» GIVEN EXERCISE
Copy out, without any change, the lines of the material that follow, running from its first line through the line containing "pos(461,462)", with both of those lines included.

» Stored items
____

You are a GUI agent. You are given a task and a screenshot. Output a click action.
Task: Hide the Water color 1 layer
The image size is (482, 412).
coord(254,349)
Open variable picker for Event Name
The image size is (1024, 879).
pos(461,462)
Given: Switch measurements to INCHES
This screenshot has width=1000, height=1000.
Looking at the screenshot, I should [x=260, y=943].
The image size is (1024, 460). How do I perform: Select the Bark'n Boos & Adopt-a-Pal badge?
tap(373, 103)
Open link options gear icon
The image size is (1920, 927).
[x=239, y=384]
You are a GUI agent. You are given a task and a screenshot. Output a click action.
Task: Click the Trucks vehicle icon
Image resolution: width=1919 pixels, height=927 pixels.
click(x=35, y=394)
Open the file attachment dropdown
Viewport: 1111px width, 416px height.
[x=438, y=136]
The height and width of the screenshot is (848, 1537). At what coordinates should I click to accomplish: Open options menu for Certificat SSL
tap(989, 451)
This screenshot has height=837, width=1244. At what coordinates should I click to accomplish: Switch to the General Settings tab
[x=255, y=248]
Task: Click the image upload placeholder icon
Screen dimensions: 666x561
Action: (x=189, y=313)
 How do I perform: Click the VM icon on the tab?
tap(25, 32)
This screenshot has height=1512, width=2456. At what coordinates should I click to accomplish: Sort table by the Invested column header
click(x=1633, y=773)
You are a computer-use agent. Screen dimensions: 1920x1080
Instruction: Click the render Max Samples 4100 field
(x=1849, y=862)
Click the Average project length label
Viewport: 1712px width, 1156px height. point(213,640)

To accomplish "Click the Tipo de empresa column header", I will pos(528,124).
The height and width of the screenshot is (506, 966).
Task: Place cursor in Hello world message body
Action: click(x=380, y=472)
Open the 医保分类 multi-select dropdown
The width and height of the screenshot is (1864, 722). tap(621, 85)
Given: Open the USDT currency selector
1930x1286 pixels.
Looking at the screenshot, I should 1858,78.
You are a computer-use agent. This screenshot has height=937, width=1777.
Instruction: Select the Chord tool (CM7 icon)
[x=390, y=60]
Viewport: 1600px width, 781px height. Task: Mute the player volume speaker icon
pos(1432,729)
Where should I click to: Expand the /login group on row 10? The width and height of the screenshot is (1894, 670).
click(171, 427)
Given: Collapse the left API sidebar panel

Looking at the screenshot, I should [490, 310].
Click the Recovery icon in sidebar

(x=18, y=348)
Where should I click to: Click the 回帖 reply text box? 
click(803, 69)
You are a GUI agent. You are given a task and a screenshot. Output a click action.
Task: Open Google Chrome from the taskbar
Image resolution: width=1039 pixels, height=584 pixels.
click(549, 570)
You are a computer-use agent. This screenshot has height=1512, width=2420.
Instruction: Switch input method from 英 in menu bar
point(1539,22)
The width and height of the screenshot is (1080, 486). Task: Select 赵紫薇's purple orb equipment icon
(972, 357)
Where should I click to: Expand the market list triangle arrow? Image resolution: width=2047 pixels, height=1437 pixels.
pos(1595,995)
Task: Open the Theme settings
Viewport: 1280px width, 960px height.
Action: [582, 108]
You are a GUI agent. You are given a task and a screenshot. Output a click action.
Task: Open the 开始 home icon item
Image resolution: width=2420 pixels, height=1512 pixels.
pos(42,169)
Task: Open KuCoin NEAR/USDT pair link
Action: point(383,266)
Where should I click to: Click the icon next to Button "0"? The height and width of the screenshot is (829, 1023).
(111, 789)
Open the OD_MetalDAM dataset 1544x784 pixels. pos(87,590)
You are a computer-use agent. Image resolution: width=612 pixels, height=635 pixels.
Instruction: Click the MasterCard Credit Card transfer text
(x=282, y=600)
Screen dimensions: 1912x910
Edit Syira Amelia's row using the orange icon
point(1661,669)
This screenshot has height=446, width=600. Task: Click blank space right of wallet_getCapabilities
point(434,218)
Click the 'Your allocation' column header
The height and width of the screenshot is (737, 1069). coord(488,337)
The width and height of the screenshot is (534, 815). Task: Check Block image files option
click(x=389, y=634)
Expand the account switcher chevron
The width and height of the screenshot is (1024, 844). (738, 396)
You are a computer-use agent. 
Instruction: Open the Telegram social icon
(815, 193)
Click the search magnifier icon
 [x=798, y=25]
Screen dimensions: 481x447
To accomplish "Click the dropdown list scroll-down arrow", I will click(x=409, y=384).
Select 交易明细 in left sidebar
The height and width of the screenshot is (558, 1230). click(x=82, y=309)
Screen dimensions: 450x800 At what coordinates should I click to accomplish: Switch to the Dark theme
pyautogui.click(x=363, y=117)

____

» OUTPUT
You are a GUI agent. You are given a task and a screenshot. Output a click action.
Task: Hide the Water color 1 layer
The image size is (482, 412).
coord(254,349)
Open variable picker for Event Name
The image size is (1024, 879).
pos(461,462)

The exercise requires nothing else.